• SUPPLIED MATERIAL:
⁂
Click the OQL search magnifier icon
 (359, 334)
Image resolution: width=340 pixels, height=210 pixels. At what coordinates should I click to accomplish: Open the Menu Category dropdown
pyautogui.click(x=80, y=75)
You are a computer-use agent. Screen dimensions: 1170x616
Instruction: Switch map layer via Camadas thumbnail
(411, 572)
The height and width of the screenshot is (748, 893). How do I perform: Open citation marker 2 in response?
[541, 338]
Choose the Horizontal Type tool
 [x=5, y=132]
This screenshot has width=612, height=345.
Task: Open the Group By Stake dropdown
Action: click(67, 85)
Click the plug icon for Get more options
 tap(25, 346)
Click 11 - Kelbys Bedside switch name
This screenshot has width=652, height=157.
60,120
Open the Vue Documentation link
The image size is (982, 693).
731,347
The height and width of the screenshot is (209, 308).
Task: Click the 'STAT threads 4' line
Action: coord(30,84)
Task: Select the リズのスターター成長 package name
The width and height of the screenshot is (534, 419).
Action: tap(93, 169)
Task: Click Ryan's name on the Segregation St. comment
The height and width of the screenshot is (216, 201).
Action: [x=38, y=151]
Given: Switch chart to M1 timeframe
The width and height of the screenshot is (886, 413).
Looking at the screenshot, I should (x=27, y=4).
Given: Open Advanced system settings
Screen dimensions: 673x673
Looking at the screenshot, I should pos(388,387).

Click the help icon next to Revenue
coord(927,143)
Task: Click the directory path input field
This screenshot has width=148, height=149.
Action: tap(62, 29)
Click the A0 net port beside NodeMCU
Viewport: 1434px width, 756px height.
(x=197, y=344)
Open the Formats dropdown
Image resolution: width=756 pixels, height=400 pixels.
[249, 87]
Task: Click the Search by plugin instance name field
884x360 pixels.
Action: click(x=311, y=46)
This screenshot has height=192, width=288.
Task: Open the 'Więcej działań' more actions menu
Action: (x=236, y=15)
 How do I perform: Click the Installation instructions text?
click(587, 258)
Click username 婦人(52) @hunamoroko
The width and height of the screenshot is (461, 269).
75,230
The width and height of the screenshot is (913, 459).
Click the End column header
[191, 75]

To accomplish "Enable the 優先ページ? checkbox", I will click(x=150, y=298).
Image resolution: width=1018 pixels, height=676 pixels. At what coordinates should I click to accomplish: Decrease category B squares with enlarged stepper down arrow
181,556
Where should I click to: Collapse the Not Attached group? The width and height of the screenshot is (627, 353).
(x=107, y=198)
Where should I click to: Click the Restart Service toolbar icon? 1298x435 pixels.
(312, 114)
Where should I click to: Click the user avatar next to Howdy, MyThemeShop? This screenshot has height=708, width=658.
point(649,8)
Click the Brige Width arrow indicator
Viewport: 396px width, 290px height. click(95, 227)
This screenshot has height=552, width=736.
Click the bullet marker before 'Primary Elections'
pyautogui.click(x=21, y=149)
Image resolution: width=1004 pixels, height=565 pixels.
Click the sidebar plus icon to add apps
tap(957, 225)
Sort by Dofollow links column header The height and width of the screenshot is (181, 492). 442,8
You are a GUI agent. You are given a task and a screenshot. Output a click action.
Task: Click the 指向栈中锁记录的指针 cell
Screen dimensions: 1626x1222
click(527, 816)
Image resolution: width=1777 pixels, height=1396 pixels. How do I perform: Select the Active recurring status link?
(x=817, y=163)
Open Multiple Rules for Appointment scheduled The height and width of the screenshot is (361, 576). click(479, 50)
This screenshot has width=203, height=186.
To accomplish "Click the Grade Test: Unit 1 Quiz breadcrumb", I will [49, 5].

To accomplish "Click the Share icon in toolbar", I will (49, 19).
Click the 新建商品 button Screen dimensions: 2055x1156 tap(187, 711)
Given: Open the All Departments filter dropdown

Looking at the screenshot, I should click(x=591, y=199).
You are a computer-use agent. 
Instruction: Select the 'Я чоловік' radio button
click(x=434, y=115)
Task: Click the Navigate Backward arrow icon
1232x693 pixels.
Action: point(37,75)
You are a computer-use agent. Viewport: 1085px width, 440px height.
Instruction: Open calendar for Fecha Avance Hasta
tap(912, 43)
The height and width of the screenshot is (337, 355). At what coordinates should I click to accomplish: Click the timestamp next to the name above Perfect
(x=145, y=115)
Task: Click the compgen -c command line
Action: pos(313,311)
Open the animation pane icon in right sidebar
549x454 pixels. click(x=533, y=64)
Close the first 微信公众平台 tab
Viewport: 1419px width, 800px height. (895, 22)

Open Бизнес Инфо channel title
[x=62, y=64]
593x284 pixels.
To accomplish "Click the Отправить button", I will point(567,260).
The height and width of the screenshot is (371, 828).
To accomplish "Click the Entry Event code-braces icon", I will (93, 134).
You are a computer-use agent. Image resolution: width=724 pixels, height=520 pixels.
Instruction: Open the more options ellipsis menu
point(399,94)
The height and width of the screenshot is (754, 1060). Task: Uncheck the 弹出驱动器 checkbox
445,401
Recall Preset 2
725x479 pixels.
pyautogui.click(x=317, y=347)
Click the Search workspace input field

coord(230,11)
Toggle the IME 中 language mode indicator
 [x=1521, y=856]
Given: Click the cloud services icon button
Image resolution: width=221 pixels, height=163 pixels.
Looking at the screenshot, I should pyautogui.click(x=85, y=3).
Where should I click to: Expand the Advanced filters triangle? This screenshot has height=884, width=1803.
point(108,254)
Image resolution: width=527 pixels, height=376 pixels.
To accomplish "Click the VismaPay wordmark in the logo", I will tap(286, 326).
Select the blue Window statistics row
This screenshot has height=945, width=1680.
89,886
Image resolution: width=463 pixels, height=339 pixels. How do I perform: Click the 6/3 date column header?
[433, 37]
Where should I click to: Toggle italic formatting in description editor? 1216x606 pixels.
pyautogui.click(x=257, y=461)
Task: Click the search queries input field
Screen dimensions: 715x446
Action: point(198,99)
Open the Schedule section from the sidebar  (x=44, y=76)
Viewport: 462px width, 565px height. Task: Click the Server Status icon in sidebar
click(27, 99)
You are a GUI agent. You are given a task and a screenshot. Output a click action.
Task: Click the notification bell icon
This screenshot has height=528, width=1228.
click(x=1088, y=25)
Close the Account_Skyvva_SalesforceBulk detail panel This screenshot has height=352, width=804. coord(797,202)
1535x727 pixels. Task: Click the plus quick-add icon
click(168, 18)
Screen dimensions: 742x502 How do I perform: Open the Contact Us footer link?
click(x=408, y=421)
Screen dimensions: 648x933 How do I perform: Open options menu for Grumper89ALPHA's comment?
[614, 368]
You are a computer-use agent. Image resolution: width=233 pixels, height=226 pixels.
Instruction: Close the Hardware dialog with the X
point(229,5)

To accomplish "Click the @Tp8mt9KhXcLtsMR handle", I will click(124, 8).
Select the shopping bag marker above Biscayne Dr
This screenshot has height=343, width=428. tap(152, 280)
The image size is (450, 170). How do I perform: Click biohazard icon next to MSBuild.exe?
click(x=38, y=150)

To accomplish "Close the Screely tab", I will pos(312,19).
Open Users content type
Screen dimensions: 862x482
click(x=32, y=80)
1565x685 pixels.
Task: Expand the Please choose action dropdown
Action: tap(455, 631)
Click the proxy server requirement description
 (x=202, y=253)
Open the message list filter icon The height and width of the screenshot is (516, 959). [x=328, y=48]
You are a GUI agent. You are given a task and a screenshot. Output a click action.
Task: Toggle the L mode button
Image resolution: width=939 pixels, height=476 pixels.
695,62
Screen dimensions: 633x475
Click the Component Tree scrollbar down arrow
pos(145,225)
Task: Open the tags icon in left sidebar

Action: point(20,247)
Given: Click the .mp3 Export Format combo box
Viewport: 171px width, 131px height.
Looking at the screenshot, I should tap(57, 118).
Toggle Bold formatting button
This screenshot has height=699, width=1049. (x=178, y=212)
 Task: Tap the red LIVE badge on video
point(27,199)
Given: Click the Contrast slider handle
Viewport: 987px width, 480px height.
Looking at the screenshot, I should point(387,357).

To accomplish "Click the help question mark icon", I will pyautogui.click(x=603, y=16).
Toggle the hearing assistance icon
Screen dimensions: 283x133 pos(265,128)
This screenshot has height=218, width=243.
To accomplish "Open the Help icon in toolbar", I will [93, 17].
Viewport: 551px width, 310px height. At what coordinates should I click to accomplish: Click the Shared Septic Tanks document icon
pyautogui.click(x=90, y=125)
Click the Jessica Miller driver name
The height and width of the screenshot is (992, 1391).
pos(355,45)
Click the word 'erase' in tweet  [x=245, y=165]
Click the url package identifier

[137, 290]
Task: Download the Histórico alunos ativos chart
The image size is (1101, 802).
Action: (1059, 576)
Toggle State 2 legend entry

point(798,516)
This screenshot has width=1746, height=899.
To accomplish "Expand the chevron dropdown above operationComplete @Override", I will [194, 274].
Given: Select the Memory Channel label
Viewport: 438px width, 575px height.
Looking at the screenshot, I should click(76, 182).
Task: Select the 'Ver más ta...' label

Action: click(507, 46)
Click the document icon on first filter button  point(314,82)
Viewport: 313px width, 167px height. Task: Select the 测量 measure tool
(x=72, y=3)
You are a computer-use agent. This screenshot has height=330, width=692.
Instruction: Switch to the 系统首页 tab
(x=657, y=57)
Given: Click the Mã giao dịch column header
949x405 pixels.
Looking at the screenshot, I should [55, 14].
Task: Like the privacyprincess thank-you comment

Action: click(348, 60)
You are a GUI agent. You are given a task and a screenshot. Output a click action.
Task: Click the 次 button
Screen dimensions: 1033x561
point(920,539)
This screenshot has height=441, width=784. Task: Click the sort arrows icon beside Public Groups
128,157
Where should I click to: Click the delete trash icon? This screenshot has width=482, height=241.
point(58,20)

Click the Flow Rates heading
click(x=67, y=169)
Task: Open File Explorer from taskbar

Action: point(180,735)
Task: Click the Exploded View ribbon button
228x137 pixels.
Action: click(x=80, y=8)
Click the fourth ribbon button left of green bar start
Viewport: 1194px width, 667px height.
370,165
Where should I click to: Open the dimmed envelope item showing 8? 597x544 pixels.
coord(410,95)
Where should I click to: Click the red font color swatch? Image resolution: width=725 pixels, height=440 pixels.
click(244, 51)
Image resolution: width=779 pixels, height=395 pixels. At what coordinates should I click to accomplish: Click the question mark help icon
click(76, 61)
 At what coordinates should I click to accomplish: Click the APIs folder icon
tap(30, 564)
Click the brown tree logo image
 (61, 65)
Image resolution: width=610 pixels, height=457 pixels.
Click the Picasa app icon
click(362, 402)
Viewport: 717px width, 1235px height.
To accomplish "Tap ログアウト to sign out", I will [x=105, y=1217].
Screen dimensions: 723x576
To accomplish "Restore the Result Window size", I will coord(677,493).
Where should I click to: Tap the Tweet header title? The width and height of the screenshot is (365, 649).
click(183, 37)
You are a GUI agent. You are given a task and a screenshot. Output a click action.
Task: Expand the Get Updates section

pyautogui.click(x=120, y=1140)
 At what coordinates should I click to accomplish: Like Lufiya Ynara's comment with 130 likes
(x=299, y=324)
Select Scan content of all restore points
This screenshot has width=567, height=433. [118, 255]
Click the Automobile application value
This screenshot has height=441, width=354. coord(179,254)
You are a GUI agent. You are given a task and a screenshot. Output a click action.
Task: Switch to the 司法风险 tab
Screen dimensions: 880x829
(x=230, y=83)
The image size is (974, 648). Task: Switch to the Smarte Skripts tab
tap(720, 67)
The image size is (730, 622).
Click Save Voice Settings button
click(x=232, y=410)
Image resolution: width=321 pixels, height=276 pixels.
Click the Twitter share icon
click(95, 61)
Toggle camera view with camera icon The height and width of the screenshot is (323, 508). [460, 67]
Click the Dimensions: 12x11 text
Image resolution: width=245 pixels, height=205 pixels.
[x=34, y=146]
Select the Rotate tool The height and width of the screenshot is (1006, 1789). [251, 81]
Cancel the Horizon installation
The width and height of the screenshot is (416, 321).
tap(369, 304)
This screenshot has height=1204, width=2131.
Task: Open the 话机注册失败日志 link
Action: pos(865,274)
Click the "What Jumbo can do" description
⁂
• TASK DESCRIPTION: State how many lines of the material above contain the string "size". Reply with the number alone.

• RIGHT ANSWER: 6